> **Dataset content**:

┄┄┄┄┄┄┄┄┄┄┄┄┄┄┄┄┄┄┄┄

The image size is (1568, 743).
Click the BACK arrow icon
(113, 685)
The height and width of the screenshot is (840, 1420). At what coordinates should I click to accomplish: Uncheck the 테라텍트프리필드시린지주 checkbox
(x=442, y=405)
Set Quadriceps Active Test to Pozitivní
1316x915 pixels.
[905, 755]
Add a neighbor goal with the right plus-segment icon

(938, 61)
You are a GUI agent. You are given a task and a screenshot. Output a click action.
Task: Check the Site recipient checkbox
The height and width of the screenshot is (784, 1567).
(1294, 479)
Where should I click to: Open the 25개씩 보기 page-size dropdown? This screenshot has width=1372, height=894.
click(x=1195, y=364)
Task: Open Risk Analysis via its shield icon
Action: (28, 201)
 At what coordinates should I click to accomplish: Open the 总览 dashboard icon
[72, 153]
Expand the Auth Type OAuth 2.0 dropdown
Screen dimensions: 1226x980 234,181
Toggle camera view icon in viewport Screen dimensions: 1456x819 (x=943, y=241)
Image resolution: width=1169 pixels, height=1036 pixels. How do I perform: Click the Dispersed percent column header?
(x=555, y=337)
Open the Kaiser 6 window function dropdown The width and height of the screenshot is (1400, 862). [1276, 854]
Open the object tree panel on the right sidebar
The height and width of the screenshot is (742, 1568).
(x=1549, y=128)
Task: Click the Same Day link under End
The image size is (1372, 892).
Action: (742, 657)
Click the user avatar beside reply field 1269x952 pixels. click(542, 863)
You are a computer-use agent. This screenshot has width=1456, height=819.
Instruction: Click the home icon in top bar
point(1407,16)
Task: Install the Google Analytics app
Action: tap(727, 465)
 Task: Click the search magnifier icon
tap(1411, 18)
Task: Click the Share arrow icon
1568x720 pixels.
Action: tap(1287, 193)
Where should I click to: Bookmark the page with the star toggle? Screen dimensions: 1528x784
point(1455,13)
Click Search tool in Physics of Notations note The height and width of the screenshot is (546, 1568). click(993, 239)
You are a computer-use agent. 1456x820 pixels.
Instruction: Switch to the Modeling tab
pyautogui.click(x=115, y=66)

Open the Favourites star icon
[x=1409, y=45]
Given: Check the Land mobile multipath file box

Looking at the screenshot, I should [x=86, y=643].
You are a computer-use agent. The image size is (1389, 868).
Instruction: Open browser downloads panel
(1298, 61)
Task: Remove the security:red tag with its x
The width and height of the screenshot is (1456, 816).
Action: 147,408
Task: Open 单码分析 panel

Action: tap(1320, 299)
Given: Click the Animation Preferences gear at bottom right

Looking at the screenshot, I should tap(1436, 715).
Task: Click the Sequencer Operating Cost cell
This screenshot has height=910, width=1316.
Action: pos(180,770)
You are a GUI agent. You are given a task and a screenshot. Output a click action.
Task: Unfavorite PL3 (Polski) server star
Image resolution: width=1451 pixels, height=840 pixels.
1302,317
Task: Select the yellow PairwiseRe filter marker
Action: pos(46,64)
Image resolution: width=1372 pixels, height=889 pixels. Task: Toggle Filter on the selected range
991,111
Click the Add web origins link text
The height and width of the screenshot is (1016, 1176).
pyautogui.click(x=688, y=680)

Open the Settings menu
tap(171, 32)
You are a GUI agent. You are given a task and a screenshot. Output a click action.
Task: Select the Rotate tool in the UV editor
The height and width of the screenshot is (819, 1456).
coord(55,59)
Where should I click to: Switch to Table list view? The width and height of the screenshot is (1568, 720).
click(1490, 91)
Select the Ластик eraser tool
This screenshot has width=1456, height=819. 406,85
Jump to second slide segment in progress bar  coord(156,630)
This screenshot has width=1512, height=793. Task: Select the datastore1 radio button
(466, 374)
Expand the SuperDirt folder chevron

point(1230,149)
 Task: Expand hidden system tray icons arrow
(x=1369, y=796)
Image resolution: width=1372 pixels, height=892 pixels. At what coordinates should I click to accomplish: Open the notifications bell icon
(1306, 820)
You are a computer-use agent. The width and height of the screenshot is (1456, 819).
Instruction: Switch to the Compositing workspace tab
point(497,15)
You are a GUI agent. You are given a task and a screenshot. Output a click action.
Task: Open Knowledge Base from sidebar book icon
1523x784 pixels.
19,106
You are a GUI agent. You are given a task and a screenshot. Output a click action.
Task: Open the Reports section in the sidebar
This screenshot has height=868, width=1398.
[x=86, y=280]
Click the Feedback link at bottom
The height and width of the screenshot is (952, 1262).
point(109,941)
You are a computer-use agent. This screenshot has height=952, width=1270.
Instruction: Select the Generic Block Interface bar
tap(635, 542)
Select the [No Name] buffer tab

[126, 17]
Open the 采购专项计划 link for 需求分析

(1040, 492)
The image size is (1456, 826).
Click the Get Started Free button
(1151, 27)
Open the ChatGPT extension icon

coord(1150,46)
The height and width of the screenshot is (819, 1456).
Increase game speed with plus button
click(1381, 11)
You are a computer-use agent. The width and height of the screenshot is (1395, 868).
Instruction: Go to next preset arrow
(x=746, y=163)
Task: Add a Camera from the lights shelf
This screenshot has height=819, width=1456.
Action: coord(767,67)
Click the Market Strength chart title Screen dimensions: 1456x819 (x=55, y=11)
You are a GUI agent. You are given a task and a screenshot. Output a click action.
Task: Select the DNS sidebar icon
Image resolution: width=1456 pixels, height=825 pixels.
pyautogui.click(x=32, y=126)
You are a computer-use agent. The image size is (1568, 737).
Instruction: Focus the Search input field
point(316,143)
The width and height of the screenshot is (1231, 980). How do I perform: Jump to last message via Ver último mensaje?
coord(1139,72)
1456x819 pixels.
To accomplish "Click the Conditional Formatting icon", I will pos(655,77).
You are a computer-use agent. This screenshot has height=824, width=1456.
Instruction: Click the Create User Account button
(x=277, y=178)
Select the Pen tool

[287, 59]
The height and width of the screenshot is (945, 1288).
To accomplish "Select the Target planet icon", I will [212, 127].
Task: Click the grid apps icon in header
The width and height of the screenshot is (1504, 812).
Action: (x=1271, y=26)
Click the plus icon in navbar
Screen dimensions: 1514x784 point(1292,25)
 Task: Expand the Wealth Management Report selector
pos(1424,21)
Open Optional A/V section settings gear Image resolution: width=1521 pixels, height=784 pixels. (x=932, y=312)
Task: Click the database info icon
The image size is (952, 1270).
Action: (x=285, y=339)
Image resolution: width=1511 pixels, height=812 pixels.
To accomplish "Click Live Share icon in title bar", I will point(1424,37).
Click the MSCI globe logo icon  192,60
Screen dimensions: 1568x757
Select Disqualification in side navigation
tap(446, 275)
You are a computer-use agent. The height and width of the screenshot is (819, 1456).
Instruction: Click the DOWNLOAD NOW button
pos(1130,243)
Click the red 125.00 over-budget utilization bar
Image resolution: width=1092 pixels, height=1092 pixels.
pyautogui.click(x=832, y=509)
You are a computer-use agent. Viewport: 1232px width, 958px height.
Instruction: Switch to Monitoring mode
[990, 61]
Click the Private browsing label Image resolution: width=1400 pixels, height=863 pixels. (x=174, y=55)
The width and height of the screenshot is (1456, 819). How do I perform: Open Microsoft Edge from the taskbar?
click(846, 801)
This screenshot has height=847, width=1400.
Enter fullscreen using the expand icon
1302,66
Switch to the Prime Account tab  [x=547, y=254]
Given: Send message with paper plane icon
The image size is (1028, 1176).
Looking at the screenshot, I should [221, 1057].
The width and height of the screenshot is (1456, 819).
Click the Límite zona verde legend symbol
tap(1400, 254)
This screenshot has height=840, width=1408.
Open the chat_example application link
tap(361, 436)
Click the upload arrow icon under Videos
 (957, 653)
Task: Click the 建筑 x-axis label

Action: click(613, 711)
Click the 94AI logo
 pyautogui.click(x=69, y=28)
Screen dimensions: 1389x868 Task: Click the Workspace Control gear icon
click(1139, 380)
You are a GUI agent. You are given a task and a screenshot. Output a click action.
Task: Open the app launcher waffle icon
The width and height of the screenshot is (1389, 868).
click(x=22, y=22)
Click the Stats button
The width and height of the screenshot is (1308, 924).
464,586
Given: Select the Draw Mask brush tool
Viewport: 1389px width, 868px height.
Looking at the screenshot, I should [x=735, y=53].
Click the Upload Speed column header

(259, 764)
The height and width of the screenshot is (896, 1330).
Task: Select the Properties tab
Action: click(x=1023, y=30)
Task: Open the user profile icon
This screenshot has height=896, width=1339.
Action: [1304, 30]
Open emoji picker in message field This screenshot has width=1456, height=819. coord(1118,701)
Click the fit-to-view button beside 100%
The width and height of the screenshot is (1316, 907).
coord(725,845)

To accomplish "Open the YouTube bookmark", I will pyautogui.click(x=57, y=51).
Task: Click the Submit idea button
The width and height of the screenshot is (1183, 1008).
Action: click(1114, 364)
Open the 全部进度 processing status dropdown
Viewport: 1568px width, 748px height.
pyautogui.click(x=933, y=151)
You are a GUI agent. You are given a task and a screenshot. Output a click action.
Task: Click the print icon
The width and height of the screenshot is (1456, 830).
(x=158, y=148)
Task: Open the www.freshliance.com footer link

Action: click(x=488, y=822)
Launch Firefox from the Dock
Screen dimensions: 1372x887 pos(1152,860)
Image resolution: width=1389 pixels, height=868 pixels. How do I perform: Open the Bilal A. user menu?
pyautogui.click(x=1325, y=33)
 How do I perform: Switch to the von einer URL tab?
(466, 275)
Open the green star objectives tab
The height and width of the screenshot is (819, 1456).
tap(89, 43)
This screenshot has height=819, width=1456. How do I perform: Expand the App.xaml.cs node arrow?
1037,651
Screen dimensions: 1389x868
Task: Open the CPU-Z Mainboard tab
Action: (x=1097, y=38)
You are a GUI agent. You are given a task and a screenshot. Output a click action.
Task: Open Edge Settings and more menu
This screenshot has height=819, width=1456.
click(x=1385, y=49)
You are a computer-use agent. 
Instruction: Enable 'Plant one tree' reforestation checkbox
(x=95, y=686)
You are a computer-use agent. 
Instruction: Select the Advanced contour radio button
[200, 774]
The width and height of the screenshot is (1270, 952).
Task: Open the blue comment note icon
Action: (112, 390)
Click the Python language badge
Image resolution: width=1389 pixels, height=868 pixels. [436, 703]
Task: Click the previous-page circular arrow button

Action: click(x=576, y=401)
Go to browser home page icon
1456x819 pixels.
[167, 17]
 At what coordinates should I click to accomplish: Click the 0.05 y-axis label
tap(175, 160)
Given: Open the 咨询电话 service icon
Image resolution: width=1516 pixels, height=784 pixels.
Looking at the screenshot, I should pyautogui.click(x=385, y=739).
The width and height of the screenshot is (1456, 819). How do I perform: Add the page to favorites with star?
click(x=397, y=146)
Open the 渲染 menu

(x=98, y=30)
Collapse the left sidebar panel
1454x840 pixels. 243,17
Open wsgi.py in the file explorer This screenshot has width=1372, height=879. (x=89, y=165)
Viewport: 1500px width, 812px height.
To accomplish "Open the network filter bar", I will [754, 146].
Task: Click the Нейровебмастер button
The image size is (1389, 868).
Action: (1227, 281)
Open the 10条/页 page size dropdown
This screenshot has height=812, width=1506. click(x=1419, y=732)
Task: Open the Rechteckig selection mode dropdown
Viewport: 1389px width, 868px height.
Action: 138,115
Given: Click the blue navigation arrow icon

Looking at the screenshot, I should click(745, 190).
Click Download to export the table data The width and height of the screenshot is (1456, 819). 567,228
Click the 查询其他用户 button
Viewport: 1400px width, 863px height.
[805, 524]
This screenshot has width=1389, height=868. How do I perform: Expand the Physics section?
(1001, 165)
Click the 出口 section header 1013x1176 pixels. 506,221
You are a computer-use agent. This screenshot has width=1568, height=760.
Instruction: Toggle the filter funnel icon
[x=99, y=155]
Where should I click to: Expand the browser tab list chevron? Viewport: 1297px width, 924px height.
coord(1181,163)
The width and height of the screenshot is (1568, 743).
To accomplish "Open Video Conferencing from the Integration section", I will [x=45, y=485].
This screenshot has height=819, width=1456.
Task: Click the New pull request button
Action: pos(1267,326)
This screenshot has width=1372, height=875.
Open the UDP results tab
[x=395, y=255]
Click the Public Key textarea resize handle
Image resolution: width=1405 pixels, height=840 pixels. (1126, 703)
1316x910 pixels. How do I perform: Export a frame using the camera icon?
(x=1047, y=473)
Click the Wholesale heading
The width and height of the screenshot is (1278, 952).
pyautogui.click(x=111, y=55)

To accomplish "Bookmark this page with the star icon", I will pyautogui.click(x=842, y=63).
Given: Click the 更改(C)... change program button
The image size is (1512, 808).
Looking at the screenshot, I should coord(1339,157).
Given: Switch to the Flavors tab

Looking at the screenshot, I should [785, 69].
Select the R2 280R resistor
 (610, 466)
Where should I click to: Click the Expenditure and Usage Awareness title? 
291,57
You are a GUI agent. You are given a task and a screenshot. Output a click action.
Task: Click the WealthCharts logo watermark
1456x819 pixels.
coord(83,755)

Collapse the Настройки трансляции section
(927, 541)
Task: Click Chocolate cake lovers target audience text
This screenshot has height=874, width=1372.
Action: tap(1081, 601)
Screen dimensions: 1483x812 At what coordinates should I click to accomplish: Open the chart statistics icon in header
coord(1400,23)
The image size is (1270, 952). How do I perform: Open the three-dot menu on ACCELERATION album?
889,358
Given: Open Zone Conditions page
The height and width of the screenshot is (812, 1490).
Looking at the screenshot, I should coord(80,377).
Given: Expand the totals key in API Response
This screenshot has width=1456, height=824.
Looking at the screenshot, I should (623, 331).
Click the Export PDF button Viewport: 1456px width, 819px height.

┄┄┄┄┄┄┄┄┄┄┄┄┄┄┄┄┄┄┄┄

> **Task directions**: Copy each line of the listing above that contains the word "beside".

> **Exercise answer**:
Click the user avatar beside reply field 1269x952 pixels. click(542, 863)
Click the fit-to-view button beside 100%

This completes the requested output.